La police ougandaise est pointée dans les rapports comme étant la première institution utilisant la torture.
© Isaac Kasamani / AFP

Les cas de tortures continuent de défrayer la chronique en Ouganda alors que le rapport annuel de la commission des droits de l'homme a été publié la semaine dernière, et présentait en chapitre 1 le problème de la torture dans le pays. Cas très médiatisé, celui du maire de la ville de Kamwenge, Geoffrey Byamukama. Des photos de lui à l'hôpital ont été publiées dans la presse montrant d'horribles plaies béantes aux genoux et aux chevilles. Mardi 30, les suspects de ces tortures, quatre policiers, étaient présentés devant la justice.

Il aura fallu moins de trois heures pour que la Cour accorde la libération sous caution aux quatre policiers soupçonnés d'avoir torturé le maire Geoffrey Byamukama. Leur avocat, Peter Musangala, s'en réjouit. « N’importe qui est présumé innocent tant qu'il n'a pas été déclaré coupable ou tant qu'il n'a pas plaidé coupable. Donc, dans la mesure où ils sont accusés de torture en vertu de la loi sur la prévention de la torture, ils ont le droit d'être représentés par un avocat. Et ils ont le droit d'être libérés sous caution. Et c'est ce que nous avons fait aujourd'hui », plaide-t-il. 

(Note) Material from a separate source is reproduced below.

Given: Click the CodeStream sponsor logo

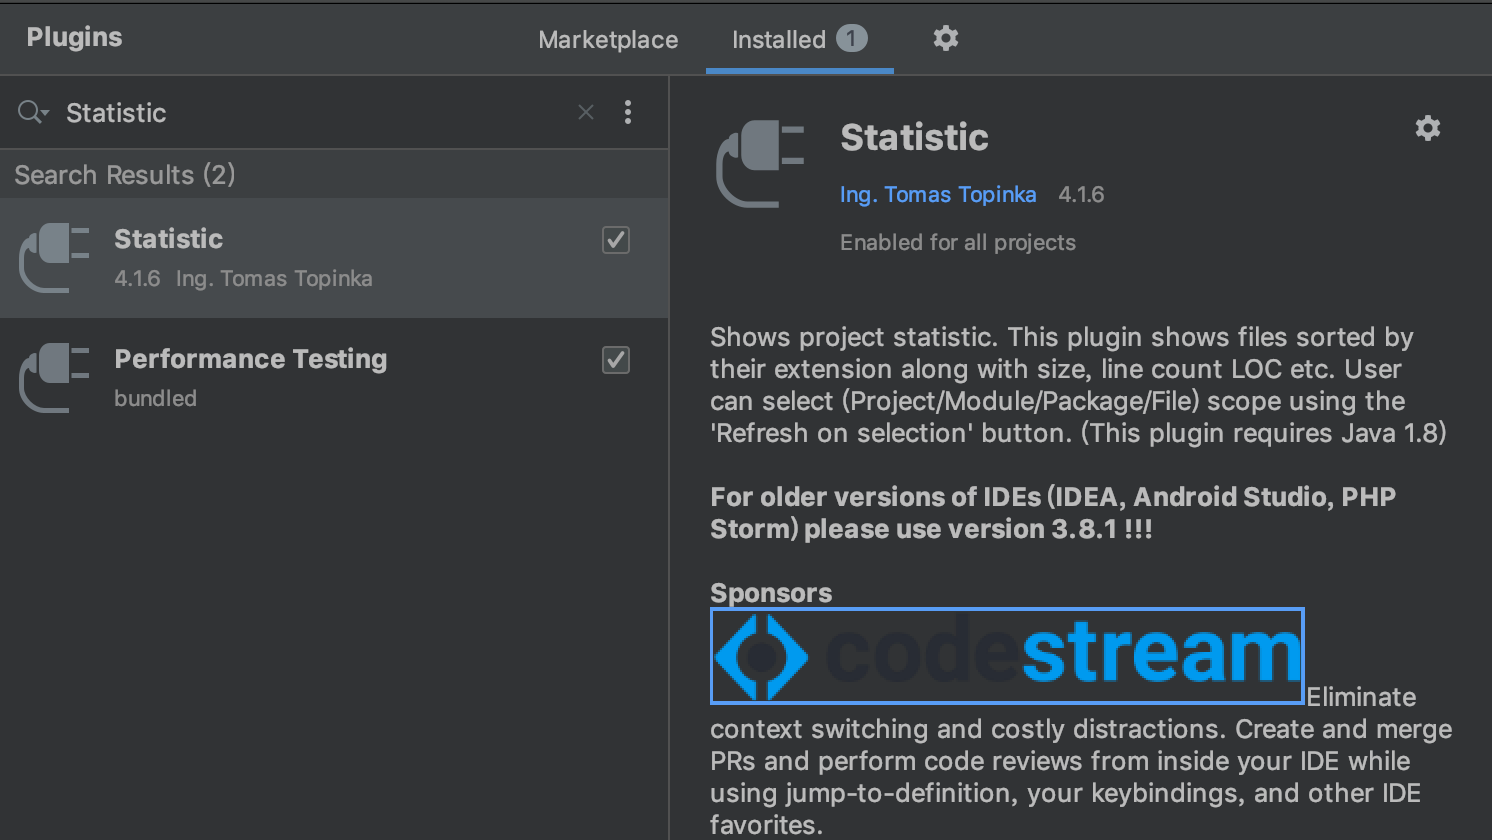Looking at the screenshot, I should (x=1007, y=656).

Le maire Byamukama aurait été emmené dans un van et battu à coup de bâtons et de barres de fer. Les assaillants auraient cherché à obtenir des informations sur le meurtre de l'inspecteur général de police. D'après certaines sources, le maire ne parviendra sûrement jamais à marcher de nouveau.

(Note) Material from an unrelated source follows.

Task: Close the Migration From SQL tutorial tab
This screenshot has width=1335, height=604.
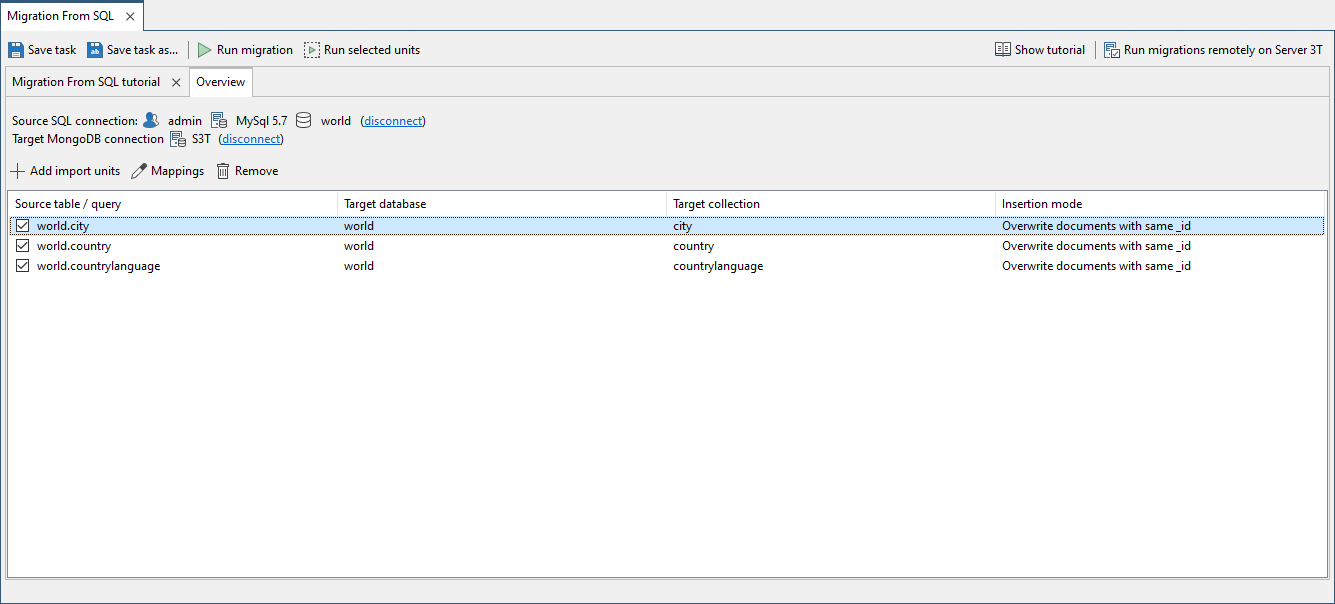Action: (176, 82)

Pour l'avocat des droits de l'homme, Nicolas Opiyo, ces cas de torture remettent en cause le fonctionnement de la police. « La police s'est continuellement éloignée de sa mission de force de police pour être de plus en plus militaire, commente-t-il. Et elle se voit davantage comme une extension des forces armées que comme au service des gens de ce pays. Nous enquêtons sur plusieurs cas de tortures, un certain nombre de personnes sont venues nous voir pour instruire des dossiers, et beaucoup d'autres vont venir. »

La police est pointée dans les rapports comme étant la première institution utilisant la torture. Sur les 1 658 cas répertoriés par la commission ougandaise des droits de l'homme ces cinq dernières, plus de 1 000 cas lui sont imputés.